After rehabilitation, he found a new calling by opening a for-profit gym for elite athletes, including NFL players and Olympic athletes. The gym, Performance Vault, is located in Dallas, Texas near his parent’s home.
Three months after opening the gym, David Vobora noticed a man at a party he was attending. The man was United States Army Staff Sgt. Travis Mills, one of five quadruple amputees from the wars in Iraq and Afghanistan. While on his third tour in Afghanistan, Mills was struck by an IED.
“He’s on four prosthetics and balancing and walking and moving, and I just walked up to him and I said, ‘When was the last time you worked out?’”
“He looked at me and said, ‘Look, I don’t want you to feel like an idiot because you obviously don’t see I don’t have arms and legs.’ I kind of chuckled and I said, ‘I understand that you were wounded, but now that you’re healed, even though you look different, why can’t you compete? Why can’t we attack some things that scare you?’”

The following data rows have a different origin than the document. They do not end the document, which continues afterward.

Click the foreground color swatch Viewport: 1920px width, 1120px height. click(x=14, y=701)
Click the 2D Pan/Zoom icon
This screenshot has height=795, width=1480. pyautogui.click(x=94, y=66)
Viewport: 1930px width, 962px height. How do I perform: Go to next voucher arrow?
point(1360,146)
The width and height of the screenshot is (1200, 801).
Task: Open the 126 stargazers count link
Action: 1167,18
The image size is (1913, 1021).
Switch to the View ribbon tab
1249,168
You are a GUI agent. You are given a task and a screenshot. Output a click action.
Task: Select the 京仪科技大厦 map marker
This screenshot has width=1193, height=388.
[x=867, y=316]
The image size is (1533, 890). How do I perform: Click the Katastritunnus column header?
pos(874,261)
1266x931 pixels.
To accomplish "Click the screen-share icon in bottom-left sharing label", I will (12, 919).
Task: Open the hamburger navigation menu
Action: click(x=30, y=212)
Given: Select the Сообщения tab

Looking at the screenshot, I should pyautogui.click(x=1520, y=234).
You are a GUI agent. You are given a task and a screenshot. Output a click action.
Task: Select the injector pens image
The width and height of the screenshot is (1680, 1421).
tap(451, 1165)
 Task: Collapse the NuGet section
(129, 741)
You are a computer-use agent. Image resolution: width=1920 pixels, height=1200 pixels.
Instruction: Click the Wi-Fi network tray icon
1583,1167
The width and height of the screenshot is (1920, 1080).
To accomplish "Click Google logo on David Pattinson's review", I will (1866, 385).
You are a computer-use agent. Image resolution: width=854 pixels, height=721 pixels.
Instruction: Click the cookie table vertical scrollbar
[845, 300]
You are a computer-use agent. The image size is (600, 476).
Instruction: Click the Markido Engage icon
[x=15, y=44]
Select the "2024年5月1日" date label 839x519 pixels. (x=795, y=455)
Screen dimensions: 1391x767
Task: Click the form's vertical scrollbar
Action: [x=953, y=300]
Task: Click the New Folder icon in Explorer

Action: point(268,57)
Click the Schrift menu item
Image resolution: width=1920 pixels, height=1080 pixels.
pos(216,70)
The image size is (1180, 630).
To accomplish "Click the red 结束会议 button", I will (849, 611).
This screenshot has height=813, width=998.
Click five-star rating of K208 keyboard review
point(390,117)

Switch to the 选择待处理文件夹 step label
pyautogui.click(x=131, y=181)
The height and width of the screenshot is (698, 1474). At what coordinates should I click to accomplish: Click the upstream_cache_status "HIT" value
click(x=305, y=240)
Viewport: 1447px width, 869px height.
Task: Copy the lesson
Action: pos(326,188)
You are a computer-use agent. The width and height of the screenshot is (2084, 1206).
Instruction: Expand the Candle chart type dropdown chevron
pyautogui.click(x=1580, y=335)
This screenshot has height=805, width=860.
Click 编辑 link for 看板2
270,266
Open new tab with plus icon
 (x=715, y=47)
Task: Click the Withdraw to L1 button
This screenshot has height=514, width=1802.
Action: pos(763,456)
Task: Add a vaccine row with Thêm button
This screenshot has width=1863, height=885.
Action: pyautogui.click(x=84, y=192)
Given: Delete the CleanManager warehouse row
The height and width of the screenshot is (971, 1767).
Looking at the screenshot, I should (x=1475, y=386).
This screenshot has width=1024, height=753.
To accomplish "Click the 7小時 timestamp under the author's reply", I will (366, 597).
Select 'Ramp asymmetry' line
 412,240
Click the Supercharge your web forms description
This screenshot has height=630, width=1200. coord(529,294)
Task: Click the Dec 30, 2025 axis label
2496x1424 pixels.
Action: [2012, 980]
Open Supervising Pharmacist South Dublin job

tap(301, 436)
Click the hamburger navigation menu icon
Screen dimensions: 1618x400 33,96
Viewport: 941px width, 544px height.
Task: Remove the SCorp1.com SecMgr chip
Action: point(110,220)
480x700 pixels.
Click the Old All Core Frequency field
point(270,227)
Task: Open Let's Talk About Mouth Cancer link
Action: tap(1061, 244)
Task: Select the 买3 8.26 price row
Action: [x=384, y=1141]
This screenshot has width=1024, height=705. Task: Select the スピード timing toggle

In September 2014, Vobora founded the Adaptive Training Foundation, which is a non-profit foundation that provides free personalized physical training programs for injured veterans and people living with disabilities. Ten individuals take part in the nine week training course where they receive a training regimen for their fitness goals and specific disabilities.
Vobora has a close connection to the military as his grandfather, great grandfather, and his uncle were all Marines.